Expression of von Hippel-Lindau tumor suppressor and tumor-associated carbonic anhydrases IX and XII in normal and neoplastic colorectal mucosa

Abstract

Aim: To analyze possible relationships between CA IX/CA XII and pVHL expression in normal and neoplastic colorectal mucosa.

Methods: Immunohistochemical staining of 42 tissue specimens obtained from 17 cancer patients was performed to evaluate the distribution and semi-quantitatively assess the levels of CA IX, CA XII and pVHL. VHL mRNAs from 14 fresh-frozen tumors was amplified by RT-PCR and subjected to sequencing. CA9 and CA12 mRNA levels were analyzed by semi-quantitative RT-PCR in comparison with VEGF as an indicator of hypoxia that uncouples the pVHL control.

Results: Tumor tissues were associated with a borderline increase of CA IX staining signal and slight but significant decrease of CA XII immunoreactivity, whereas no association was found for pVHL. Sequence analysis of RT-PCR-amplified VHL mRNAs revealed no deletions/mutations, suggesting that they were VHL-competent. We did not observe any correlation between pVHL and CA IX/CA XII proteins as well as between VEGF and CA9 mRNAs, but the tumor-associated changes in mRNA levels of VEGF and CA12 showed a significant inverse relationship.

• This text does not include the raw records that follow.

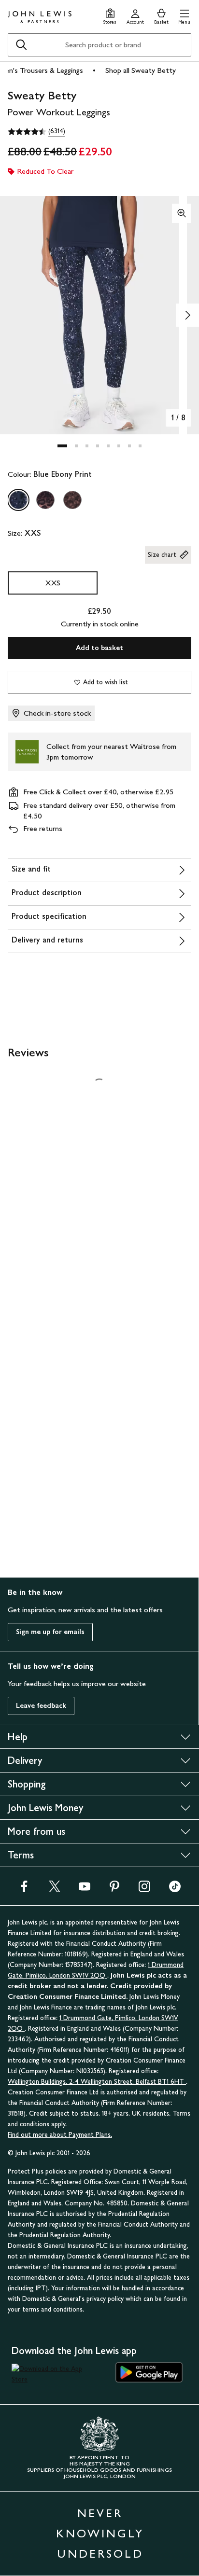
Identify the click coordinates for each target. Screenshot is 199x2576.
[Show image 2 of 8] (187, 315)
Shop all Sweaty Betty (140, 70)
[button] (184, 15)
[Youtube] (84, 1889)
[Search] (21, 44)
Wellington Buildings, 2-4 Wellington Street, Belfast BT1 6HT (97, 2081)
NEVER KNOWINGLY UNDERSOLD (100, 2533)
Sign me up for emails (50, 1632)
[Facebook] (24, 1889)
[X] (54, 1889)
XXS (52, 582)
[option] (18, 500)
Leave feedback (41, 1706)
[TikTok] (175, 1889)
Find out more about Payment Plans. (60, 2135)
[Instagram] (144, 1889)
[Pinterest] (114, 1889)
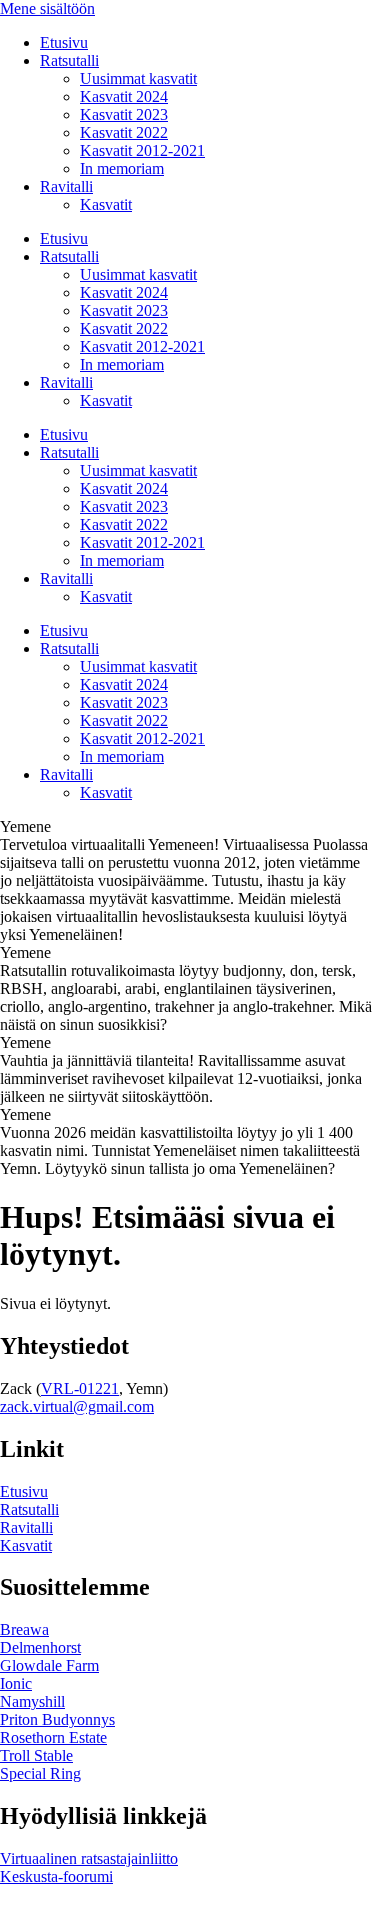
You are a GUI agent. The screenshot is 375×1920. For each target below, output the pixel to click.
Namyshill (32, 1701)
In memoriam (122, 168)
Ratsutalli (69, 60)
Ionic (16, 1683)
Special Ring (40, 1773)
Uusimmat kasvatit (138, 78)
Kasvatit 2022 (124, 132)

Conclusion: Our results indicate that CA9 and CA12 are regulated by different intratumoral factors and that lack of apparent relationship between the levels of CA IX/CA XII and pVHL cannot be fully assigned to uncoupling of negative regulatory function of pVHL by tumor hypoxia signified by induced VEGF transcription. The interplay between the functional pVHL and CA IX/CA XII in colorectal tumors seems rather complex and is not evident merely at the expression levels.

Figure 1

Schematic drawing of pVHL domain composition. Epitope region for the monoclonal antibodies VHL06 and VHL40 used in immunohistochemistry is shown below the scheme[30]. Positions of primers (a = antisense, s = sense) used for the amplification of two overlapping RT-PCR products are indicated above the exon map. Involvement of HIF-α-binding β-domain and elongin C-binding α-domain of pVHL in the negative regulation of CA XII and CA IX is illustrated according to data described by Ivanov et al[6].

Figure 2

Associations of the proteins with colorectal tumors based on semi-quantitative immunohistochemical assessment and analysis of the data using the Mann-Whitney rank test. Each box indicates the range of staining indices from the 25% to the 75% quantile, the horizontal line denotes the median and the whiskers above and below the box show the highest and lowest index. Values of significance are given above the graphs.

Figure 3

Immunohistochemical detection of pVHL (B), CA IX (C) and CA XII (D) in serial sections from the normal colon with details shown on magnified areas in the left corners. Arrows in panel C designate a focal membrane signal specific for CA IX. A shows hematoxylin-eosin (H&E) staining of a parallel section. Original magnification, ×100.

Figure 4

Immunohistochemical staining of pVHL, CA IX and CA XII in parallel sections of (B-D) moderate (lower part) and grave (upper part) adenomas and of (F-H) transitional epithelium (small arrows) located between histologically normal region (arrowhead) and grade I adenocarcinoma (not shown). Corresponding H&E staining is shown in panels A and E. Original magnifications, ×100.

Figure 5

Examples of immunohistochemical staining of pVHL, CA IX and CA XII in parallel sections of adenocarcinoma (grade II) with (A-D) or without (E-H) mucinous component. One crypt remains negative for CA IX (C). Corresponding H&E staining is shown in panels A and E. Original magnifications, ×100.

Figure 6

Graphical illustration of the tumor-associated differences in expression of pVHL, CA IX, CA XII and p53 in individual patients analyzed by immunohistochemistry (the same person is designated by the same number in all graphs). Values of staining indices obtained in normal tissues were subtracted from those obtained in corresponding pathological lesions from the same person (mean value was used when more tumor specimens were available from one patient). Resulting data were shown in histograms on compatible scales demonstrating the range of differences related to each marker and allowing for their visual comparisons. There were no relationships found between the studied proteins.

Figure 7

Graphical illustration of the tumor-associated differences in mRNA levels of CA9, CA12 and VEGF in individual patients analyzed by RT-PCR. Values representing relative amounts of mRNAs expressed in normal tissues were subtracted from those obtained in paired pathological lesions. Resulting data were drawn in histograms on compatible scales allowing for their comparisons. Highly significant inverse relationship was found between CA12 and VEGF by χ² analysis (P = 0.0063).